Age-Associated Changes in Basal c-fos Transcription Factor Binding Activity in Rat Hearts

Abstract

The early response proto-oncogene c-fos is expressed at very low levels in the mammalian heart at baseline. To further investigate the mechanism of altered c-fos expression with age, we studied in the basal state the binding of five transcription proteins to their cognate sites in the c-fos promoter/enhancer region, in adult and old F344 rats. Our results show a reduced binding of E2F and AP1 proteins to the c-fos promoter in aging hearts. The major calcium/cyclic AMP response element (CRE) and SP1 binding was unchanged. The only increase seen with age was in the serum response element (SRE) binding proteins.
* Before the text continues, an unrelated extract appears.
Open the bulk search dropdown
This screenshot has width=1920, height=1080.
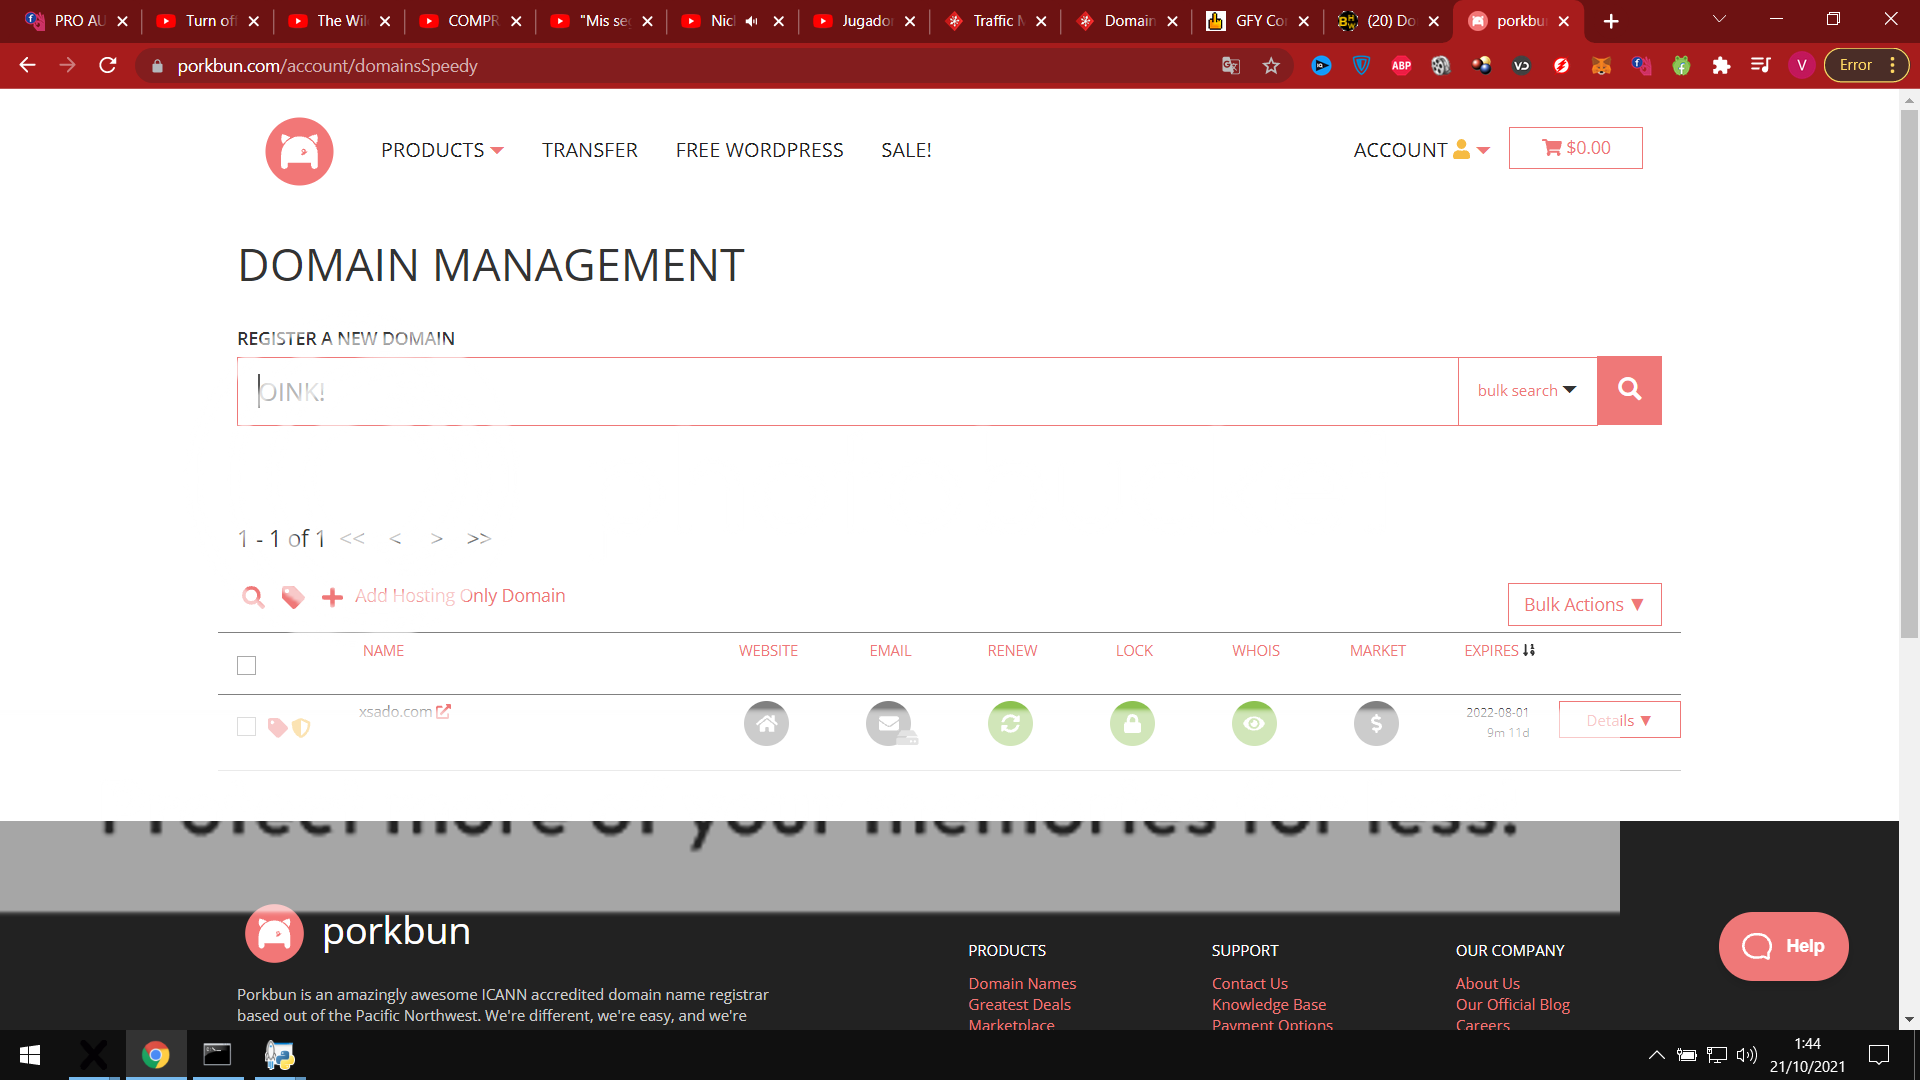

SRE is the point of convergence of different signal transduction pathways (via MAP kinases and the Rho family of GTPases) at the c-fos promoter. Increased SRE binding may reflect a compensation for a decreased binding of other transcription proteins to the c-fos promoter, alteration in the phosphorylation status of SRF, or a change in the ternary complex factors Elk 1 or SAP 1. Other possibilities include defects in the signal transduction pathways with aging, which combine to produce an overall negative balance in the function of the c-fos promoter despite the increased SRE binding activity. Bothin vitroandin vivoexperiments have shown decreased c-fos expression with age. This may be due partly to alterations in the basal levels of transcription factor binding.